An article in today's online Washington Post discusses the book The Way to Win in 2008 which outlines the "Trade Secrets" of modern politics. The book states that the long reigns of the Bush and Clinton families are no accident and that these groups knew the tried and true principles. The first is to rigorously study the successes and failures of your party before running and those of the adminsitration that preceded you. Wow. That's really insightful. And I thought you just woke up one morning and decided to be president. I am curious as to what other advice this novel gives. Anyways- off the topic.
In extension of class today a couple of thoughts:
North Korea: We know they have nukes. Unlike some past precedents we have set against unallied states, we have not invaded. At what point do we invade? And, what happens if they launch a nuclear missile at one of their neighboring nations. Do we step in or do we let them work it out on their own? Do we send an army or nuke back?
As for Podhoretz: He claims that we need to go big or go home. Well, just go big. I understand he believes that a more forceful policy would have deterred some previous attacks. But the US engaged in a pretty specific and determined foreign policy post 9/11 which did not deter the group of terrorists our intelligence just caught a few months ago. These hijackers were not deterred by our foreign policy, admittedly more forceful than in the past. What does he say about this?

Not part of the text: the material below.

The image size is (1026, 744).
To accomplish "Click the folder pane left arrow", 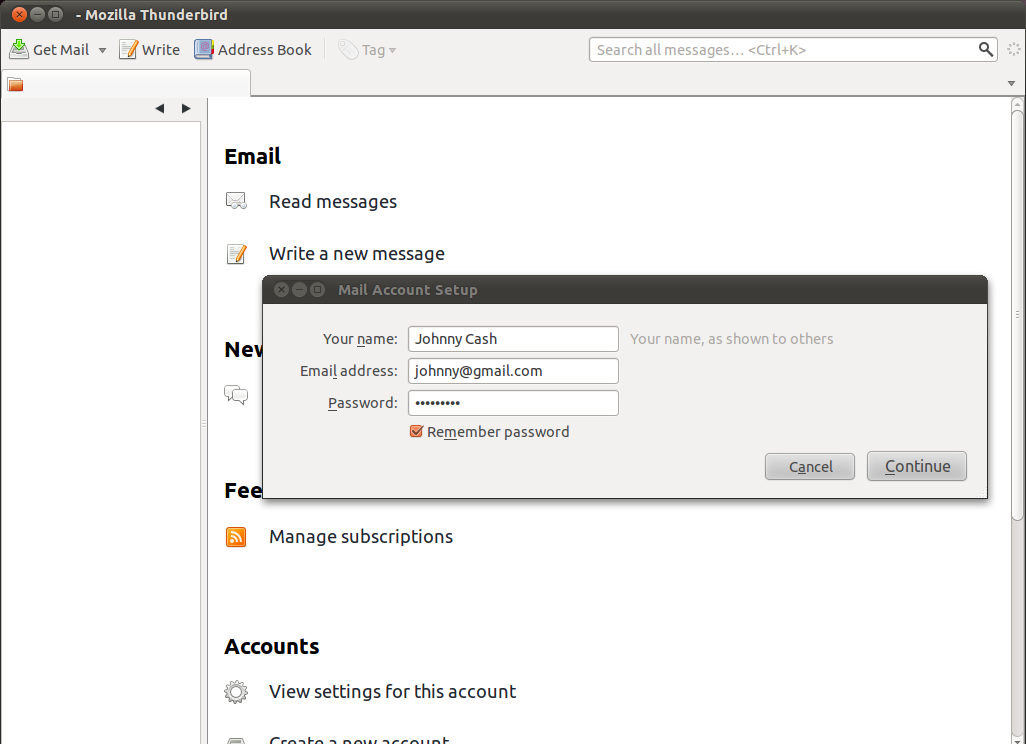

Back to my initial comment on the book. What happens in 2008 when the administration changes? Republican or Democrat? Both are likely to do some restructuring, albeit one more than the other. When this happens what are we saying to terrorist organizations? Dr. Farley's analysis on weakness was really interesting, but it kind of sucks for us. If we can't change opinions of our actions why bother changing the actions? Let's just get something and stick with it. It's a bold statement, sure. But, while still perceived as weak we would at least be consistent. We would have an unwavering grand strategy and the world would always know where we stand. If you invade Iraq under suspicion it makes no sense to let N. Korea gloat in your face. Let's start today. Or possibly 2008 depending on your political affiliation.